For example, instead of doing the following:

hdfs = Swineherd::HadoopFileSystem.new
localfs = Swineherd::LocalFileSystem.new
hdfs.copy_to_local('foo/bar/baz.txt', 'foo/bar/baz.txt') unless localfs.exists? 'foo/bar/baz.txt'

You can do:

fs = Swineherd::FileSystem
fs.cp('hdfs://foo/bar/baz.txt','foo/bar/baz.txt') unless fs.exists?('foo/bar/baz.txt')

Note: A path without a scheme is treated as a path on the local filesystem, or use the explicit file:// scheme for clarity. The following are equivalent:

fs.exists?('foo/bar/baz.txt')
fs.exists?('file://foo/bar/baz.txt')

Config

  • In order to use the S3FileSystem, Swineherd requires AWS S3 access credentials.
  • In ~/swineherd.yaml or /etc/swineherd.yaml:
aws:
  access_key: my_access_key
  secret_key: my_secret_key
  • Or just pass them in when creating the instance:
S3 = Swineherd::S3FileSystem.new(:access_key => "my_access_key",:secret_key => "my_secret_key")

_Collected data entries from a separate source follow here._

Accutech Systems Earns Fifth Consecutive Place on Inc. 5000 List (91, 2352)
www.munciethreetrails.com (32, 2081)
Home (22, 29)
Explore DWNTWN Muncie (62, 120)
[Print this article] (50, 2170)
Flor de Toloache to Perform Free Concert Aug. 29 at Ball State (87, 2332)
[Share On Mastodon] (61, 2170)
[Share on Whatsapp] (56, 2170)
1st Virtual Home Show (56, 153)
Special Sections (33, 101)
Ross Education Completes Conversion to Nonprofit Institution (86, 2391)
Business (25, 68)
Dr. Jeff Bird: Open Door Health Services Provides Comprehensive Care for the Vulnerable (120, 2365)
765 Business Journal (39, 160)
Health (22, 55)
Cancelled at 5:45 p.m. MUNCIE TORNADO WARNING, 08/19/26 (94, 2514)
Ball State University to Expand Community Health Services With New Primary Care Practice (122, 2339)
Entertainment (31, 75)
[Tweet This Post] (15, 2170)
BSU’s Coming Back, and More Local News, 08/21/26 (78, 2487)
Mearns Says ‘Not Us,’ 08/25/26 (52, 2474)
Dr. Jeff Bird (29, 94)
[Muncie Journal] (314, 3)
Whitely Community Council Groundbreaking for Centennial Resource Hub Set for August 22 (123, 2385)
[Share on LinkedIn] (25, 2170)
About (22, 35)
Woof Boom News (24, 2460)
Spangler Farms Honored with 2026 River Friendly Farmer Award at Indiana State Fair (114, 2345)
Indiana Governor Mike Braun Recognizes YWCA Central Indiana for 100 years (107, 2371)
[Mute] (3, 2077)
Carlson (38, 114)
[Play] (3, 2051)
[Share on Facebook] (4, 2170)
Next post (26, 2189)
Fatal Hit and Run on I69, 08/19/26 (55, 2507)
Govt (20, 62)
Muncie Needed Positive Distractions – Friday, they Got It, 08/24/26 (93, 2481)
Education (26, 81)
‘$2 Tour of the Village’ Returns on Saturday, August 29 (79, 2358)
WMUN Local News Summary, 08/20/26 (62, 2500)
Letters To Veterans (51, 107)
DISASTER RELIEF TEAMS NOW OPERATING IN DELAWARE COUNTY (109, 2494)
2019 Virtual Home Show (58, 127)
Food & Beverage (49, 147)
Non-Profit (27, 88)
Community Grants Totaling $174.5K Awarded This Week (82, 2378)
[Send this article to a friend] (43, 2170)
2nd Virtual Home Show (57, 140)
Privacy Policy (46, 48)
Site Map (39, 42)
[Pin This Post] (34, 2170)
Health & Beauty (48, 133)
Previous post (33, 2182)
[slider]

JRuby for HadoopFileSystem

  • jruby -S gem install swineherd-fs
  • You will be warned about jruby-openssl if you do not have it installed. You should install that gem as well.
JRuby limited openssl loaded. http://jruby.org/openssl
gem install jruby-openssl for full support.
  • jruby -S irb
require 'swineherd-fs'
hdfs = Swineherd::FileSystem.get(:hdfs)
hdfs.ls("/user/dsnyder/")
=> ["hdfs://{machine-ip}/user/dsnyder/foo.txt"]
 hdfs.exists?("/user/dsnyder/foo.txt")
=> true